● WHAT YOU HAVE TO DO:
Please set down only the lines below starting with the line with "Click here (320, 547)" and going on through the line with "Bag full of", verbatim and without pictures.

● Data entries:
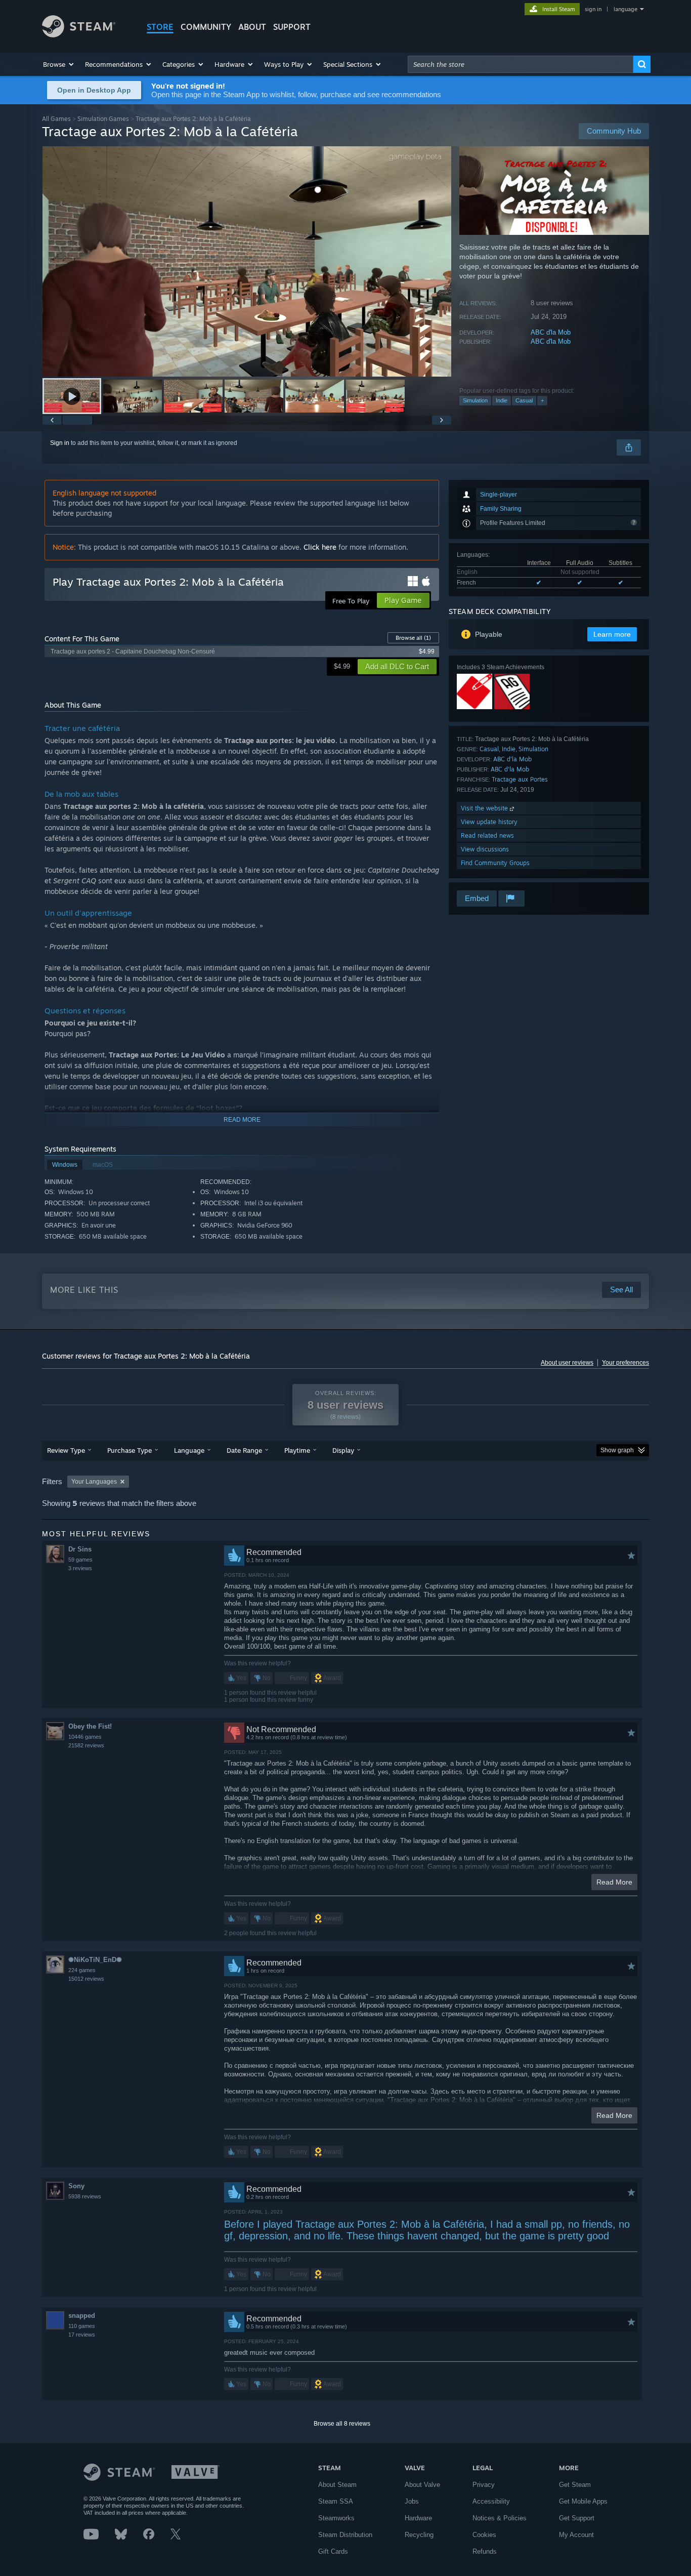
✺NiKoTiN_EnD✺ (95, 1960)
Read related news (487, 835)
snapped (81, 2315)
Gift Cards (333, 2551)
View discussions (485, 849)
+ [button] (542, 400)
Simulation (475, 400)
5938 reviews (84, 2196)
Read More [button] (614, 1882)
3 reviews (80, 1568)
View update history (489, 822)
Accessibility (491, 2501)
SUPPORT (292, 27)
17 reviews (81, 2335)
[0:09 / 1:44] (246, 261)
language (625, 9)
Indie (501, 400)
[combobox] (520, 64)
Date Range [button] (244, 1450)
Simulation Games (103, 118)
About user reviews (567, 1362)
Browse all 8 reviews (342, 2423)
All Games (56, 118)
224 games (82, 1970)
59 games (80, 1560)
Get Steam (575, 2484)
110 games (81, 2326)
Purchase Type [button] (129, 1450)
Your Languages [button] (94, 1481)
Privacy (483, 2484)
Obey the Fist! (90, 1726)
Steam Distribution (345, 2535)
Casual (524, 400)
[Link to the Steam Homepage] (78, 34)
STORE (160, 27)
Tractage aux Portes (520, 779)
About (252, 27)
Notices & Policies (499, 2518)
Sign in (59, 442)
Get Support (576, 2518)
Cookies (484, 2535)
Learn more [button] (612, 634)
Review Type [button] (66, 1450)
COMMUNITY (206, 27)
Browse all (413, 637)
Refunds (484, 2551)
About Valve (422, 2484)
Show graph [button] (617, 1450)
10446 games (85, 1737)
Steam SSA (335, 2501)
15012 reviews (86, 1979)
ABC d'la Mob (551, 332)
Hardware (418, 2518)
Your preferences (625, 1362)
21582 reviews (86, 1745)
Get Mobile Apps (583, 2501)
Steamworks (336, 2518)
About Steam (337, 2484)
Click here (320, 547)
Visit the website (485, 808)
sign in (593, 9)
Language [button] (189, 1450)
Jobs (412, 2501)
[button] (59, 64)
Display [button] (343, 1450)
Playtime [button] (297, 1450)
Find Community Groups (495, 863)
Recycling (419, 2535)
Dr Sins (80, 1549)
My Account (576, 2535)
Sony (76, 2186)
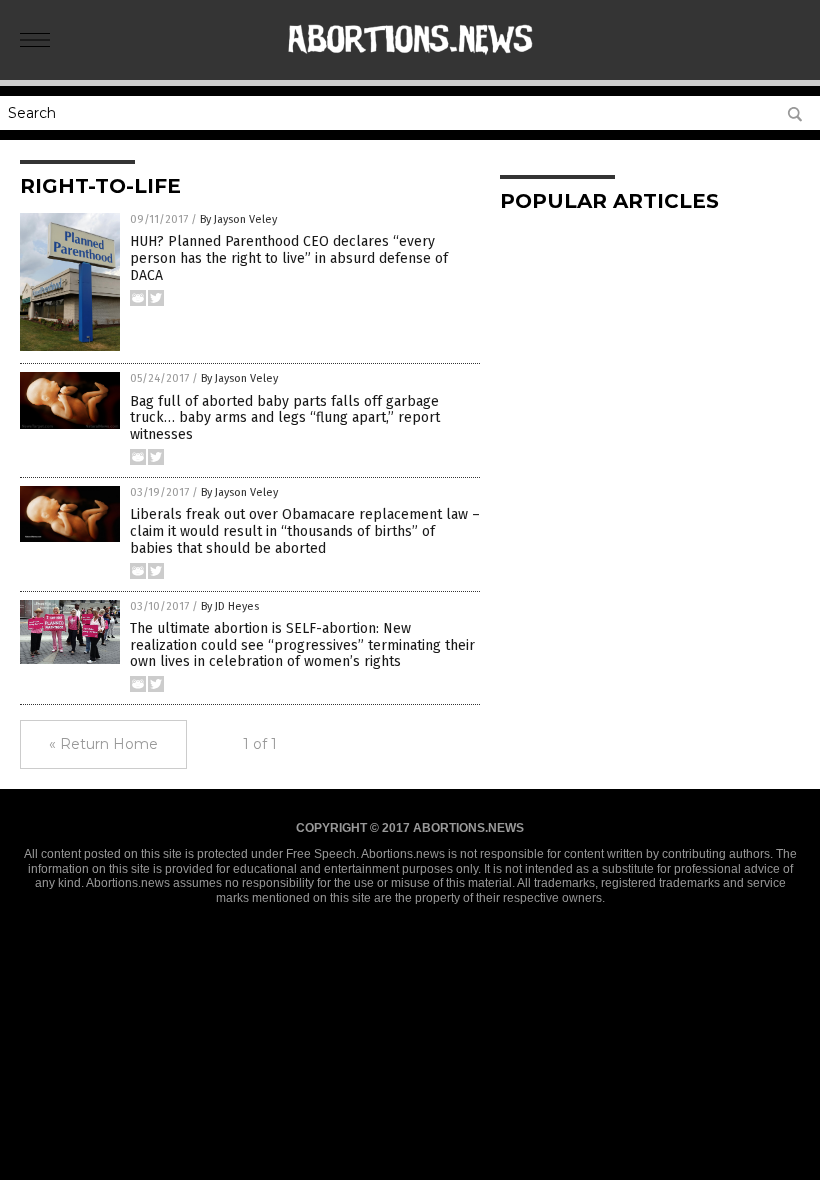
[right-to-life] (410, 66)
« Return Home (103, 744)
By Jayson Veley (238, 219)
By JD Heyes (230, 606)
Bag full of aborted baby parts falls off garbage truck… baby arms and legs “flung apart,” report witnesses (285, 418)
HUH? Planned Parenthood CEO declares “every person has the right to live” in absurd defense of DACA (289, 258)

● EXERCISE ANSWER:
Click here (320, 547)
Visit the website (485, 808)
sign in (593, 9)
Language [button] (189, 1450)
Jobs (412, 2501)
[button] (59, 64)
Display [button] (343, 1450)
Playtime [button] (297, 1450)
Find Community Groups (495, 863)
Recycling (419, 2535)
Dr Sins (80, 1549)
My Account (576, 2535)
Sony (76, 2186)
[right-to-life] (410, 66)
« Return Home (103, 744)
By Jayson Veley (238, 219)
By JD Heyes (230, 606)
Bag full of aborted baby parts falls off garbage truck… baby arms and legs “flung apart,” report witnesses (285, 418)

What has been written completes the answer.